Alexander Heinrich Wilhelm Eduard Weichberger (5 March 1843, Krauthausen - 19 August 1913, Weimar) was a German painter who specialized in forest landscapes and rural scenes.

==Biography==
He was the sixth child of First Lieutenant and manorial owner Alexander Weichberger and his wife, Amalie. In 1848, the family moved from Krauthausen to Eisenach.

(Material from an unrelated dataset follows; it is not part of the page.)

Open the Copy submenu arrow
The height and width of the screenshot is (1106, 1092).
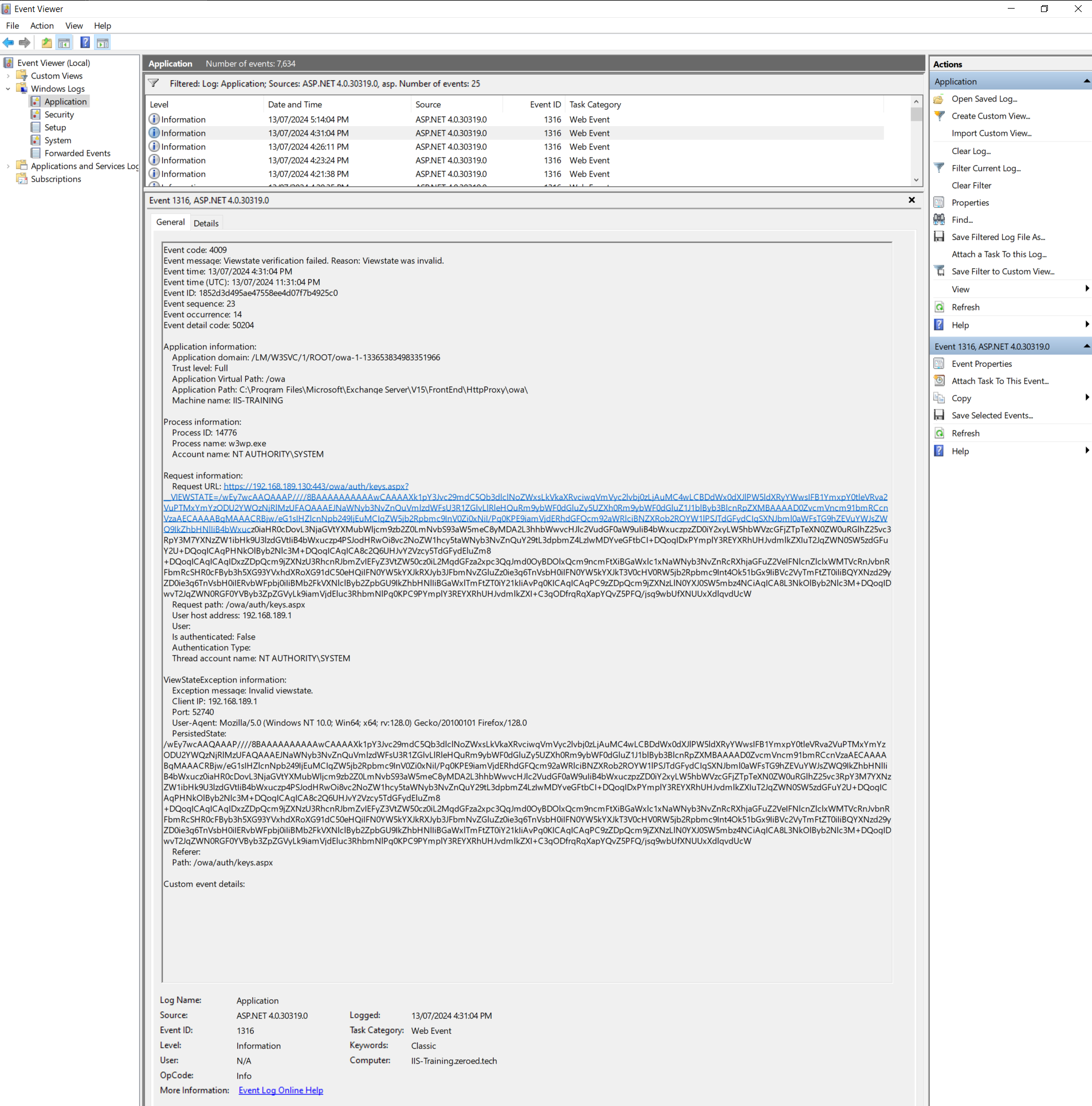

From 1860 to 1861, he attended the Polytechnische Schule in Dresden (now the Technical University of Dresden), where he studied architecture. This was apparently not to his liking as, after only one semester, he left to enroll at the Grand-Ducal Saxon Art School, Weimar. Until 1862, he studied with Arnold Böcklin and Franz von Lenbach then, until 1868, with Alexander Michelis and, finally, with Max Schmidt. His formal studies were interspersed with study trips to Italy and the Baltic Seacoast.

In 1876, he married Elise Choinanus, from a family of musicians, who was twelve years his junior. They had four children, including the writer, Konrad Weichberger. From 1877 to 1906, he worked as a free-lance artist, creating paintings and folia of etchings. He also gave occasional drawing lessons. After 1899, he served as a Professor at the Art School in Weimar. He created his initial sketches with brush and paint, focusing on motifs from the Thuringian Forest, Rügen and the Tirol. Many of his sketchbooks and drawings are at the Klassik Stiftung Weimar.

He died of a heart attack in 1913, at the age of seventy.

== Sources ==
- Petra Dietzel (Ed.): Festschrift zum 300-jährigen Kirchenjubiläum der Kirche zu Krauthausen 1709–2009 (Kirchgemeinde Krauthausen), 2009.